Posté par dentisfuturis le 9/5/2012 21:10:25 (75 lectures)
| L'Unocam (union des complémentaires) a refusé aujourd'hui de s'engager sur un meilleur remboursement des prothèses et de l'orthodontie pour les revenus modestes, tout en acceptant de signer un avenant à la convention des dentistes, selon une délibération adoptée par son conseil.
A l'issue des négociations le 12 avril, l'assurance maladie avait proposé à la signature un avenant à la convention des dentistes et un protocole d'accord pour plafonner les tarifs des prothèses et de l'orthodontie.
Les complémentaires ont refusé de signer ce protocole visant à un meilleur remboursement des prothèses et de l'orthodontie pour les 3,5 millions de personnes éligibles à l'Aide à la complémentaire santé (ACS) qui ont des revenus modestes.
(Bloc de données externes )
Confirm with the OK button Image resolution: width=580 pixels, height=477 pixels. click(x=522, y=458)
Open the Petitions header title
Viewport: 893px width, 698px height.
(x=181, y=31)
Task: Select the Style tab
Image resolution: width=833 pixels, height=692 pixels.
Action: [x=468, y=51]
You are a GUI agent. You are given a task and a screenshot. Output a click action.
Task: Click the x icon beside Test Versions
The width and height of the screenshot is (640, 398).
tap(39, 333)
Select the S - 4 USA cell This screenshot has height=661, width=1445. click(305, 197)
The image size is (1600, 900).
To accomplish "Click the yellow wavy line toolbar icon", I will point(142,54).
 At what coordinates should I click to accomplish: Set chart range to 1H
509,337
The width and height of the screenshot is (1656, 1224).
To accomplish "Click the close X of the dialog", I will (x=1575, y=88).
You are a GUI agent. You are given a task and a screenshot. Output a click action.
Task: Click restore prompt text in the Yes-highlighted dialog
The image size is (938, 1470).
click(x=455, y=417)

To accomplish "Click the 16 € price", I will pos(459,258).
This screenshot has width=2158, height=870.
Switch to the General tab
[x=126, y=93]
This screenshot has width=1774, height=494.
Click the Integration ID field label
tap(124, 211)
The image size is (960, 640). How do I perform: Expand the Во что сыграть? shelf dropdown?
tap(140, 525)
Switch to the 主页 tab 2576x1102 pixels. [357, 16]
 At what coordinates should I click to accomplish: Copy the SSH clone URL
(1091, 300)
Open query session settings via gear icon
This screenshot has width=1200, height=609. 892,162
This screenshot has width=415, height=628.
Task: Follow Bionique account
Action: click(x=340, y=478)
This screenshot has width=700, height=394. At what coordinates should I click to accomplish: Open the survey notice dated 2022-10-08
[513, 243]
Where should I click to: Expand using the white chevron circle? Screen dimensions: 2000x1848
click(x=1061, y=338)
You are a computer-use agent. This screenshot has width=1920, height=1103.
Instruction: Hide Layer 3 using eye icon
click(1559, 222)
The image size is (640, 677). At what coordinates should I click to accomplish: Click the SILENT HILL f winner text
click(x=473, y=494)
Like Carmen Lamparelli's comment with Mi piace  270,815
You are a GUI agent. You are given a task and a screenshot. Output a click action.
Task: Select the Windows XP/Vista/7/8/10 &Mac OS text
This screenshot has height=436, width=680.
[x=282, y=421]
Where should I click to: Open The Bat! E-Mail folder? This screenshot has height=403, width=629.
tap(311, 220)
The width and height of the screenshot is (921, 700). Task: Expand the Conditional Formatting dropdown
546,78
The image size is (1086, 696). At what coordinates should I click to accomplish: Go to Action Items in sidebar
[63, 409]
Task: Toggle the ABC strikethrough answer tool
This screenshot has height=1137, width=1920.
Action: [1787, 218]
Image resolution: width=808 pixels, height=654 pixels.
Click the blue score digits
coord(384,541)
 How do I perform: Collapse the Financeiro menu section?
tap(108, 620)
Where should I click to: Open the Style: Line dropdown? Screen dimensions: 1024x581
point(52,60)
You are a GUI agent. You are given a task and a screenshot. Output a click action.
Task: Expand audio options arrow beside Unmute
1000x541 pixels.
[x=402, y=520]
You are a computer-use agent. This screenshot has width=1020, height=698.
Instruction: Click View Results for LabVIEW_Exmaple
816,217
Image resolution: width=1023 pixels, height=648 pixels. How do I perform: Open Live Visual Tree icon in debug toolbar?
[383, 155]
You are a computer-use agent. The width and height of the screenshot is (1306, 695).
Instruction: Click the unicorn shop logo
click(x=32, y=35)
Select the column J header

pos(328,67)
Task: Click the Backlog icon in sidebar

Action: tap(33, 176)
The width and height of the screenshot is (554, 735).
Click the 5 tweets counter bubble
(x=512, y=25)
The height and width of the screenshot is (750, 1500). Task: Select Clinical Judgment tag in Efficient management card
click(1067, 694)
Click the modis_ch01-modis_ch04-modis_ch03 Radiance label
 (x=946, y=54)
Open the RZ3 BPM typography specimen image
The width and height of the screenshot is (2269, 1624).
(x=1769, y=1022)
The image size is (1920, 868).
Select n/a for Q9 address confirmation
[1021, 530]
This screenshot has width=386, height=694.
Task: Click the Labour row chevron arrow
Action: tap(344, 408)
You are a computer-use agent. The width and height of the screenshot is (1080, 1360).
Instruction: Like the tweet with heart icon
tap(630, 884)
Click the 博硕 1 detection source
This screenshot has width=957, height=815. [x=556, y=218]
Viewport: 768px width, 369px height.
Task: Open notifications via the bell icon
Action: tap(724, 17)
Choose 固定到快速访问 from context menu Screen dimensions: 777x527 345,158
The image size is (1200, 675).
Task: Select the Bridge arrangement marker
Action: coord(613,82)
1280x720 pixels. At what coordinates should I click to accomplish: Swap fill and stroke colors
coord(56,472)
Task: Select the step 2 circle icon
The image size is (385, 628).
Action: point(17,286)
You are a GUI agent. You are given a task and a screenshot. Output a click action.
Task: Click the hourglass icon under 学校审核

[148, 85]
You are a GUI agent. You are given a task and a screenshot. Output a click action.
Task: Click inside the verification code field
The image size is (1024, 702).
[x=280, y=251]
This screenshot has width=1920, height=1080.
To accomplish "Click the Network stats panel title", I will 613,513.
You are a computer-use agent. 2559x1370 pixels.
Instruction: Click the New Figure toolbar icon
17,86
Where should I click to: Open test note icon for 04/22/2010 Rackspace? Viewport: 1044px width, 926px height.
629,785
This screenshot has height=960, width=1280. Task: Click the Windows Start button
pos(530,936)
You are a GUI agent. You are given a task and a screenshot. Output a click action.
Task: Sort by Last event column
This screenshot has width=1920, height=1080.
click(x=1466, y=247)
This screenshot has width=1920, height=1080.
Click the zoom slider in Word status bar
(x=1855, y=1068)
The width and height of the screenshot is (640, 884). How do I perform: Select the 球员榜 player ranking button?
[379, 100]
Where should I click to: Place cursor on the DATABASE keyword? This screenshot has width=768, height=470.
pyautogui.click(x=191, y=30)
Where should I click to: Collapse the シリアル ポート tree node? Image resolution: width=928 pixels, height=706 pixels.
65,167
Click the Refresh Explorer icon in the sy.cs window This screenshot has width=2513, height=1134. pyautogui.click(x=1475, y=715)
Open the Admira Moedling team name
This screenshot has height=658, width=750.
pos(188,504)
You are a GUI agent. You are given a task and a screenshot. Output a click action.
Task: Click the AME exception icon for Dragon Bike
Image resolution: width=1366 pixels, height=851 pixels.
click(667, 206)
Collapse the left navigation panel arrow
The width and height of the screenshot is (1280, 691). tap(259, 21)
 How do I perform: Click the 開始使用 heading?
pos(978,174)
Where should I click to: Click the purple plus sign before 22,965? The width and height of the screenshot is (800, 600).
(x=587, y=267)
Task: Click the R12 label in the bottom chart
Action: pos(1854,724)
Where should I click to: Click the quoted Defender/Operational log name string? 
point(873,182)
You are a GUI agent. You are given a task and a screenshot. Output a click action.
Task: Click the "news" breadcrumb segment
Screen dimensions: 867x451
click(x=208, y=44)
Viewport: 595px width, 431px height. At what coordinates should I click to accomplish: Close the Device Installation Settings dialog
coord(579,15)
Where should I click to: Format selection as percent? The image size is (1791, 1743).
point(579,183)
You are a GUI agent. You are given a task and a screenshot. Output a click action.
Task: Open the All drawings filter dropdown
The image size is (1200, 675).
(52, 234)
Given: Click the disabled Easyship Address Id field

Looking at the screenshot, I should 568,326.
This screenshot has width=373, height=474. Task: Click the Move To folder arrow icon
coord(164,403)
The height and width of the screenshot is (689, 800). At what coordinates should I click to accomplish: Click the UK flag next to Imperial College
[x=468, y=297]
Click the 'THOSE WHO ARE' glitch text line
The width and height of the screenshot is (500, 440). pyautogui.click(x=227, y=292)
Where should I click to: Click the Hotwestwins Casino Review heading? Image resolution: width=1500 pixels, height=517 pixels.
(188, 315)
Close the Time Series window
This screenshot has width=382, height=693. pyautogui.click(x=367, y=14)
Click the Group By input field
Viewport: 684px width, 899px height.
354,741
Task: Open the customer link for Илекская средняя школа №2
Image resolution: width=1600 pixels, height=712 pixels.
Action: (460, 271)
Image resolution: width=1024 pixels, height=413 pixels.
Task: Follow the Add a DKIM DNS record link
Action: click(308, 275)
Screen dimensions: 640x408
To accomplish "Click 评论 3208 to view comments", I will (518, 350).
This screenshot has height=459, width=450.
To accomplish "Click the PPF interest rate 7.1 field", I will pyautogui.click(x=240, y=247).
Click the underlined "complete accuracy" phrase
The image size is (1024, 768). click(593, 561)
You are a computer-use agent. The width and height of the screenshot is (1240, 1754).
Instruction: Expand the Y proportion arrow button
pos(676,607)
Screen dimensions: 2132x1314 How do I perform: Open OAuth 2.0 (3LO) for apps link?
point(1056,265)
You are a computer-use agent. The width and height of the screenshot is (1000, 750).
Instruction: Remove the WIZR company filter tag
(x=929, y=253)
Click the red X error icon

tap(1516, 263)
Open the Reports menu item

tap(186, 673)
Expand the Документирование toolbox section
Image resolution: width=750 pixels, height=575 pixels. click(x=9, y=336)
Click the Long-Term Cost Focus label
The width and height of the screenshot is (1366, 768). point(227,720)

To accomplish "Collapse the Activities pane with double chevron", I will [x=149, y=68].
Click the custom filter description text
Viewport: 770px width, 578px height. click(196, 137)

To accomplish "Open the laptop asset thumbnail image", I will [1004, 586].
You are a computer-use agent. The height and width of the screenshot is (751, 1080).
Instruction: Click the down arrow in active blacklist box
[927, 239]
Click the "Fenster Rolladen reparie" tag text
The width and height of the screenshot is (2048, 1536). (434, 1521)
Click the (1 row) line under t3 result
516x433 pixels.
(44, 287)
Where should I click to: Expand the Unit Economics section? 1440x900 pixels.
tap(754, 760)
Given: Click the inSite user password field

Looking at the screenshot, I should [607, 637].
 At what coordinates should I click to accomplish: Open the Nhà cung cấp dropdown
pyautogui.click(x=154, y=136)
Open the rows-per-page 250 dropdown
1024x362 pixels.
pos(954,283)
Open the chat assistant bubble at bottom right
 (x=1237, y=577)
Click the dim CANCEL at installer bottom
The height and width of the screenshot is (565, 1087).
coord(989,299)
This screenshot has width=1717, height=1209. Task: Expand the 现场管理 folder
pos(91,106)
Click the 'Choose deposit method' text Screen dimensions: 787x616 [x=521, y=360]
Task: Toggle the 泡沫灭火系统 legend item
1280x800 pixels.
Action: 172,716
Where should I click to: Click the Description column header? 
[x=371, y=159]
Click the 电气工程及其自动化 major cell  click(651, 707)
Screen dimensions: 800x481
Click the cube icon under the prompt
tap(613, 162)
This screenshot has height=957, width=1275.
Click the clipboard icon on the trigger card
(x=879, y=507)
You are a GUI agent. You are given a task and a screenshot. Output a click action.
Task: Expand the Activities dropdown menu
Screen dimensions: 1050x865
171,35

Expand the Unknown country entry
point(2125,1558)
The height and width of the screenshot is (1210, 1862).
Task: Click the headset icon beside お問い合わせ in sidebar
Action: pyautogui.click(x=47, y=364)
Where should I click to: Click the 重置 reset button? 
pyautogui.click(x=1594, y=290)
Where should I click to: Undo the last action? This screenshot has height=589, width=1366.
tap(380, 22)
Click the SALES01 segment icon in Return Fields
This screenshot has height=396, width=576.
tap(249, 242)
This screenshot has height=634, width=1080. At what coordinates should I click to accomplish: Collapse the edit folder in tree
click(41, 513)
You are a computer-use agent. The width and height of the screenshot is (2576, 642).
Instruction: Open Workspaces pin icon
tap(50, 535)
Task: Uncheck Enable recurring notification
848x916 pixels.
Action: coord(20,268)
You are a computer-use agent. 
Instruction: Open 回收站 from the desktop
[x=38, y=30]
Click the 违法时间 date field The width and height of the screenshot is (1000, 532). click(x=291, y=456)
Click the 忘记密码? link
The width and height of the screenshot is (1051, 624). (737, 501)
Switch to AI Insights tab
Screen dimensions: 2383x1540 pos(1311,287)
L'Unocam justifie son refus en évoquant une autre négociation prévue avec l'Etat sur les contrats pour les bénéficiaires de l'ACS. Il s'agissait pourtant là d'un des enjeux majeurs des négociations engagées début mars par l'assurance maladie qui proposait aux dentistes de faire un effort sur les prix et aux complémentaires de mieux rembourser ces soins.
Seule la Confédération nationale des syndicats dentaires (CNSD, majoritaire) avait signé le protocole d'accord à l'issue des négociations. Mais, en l'absence de participation des complémentaires, le protocole a peu de chances d'être appliqué.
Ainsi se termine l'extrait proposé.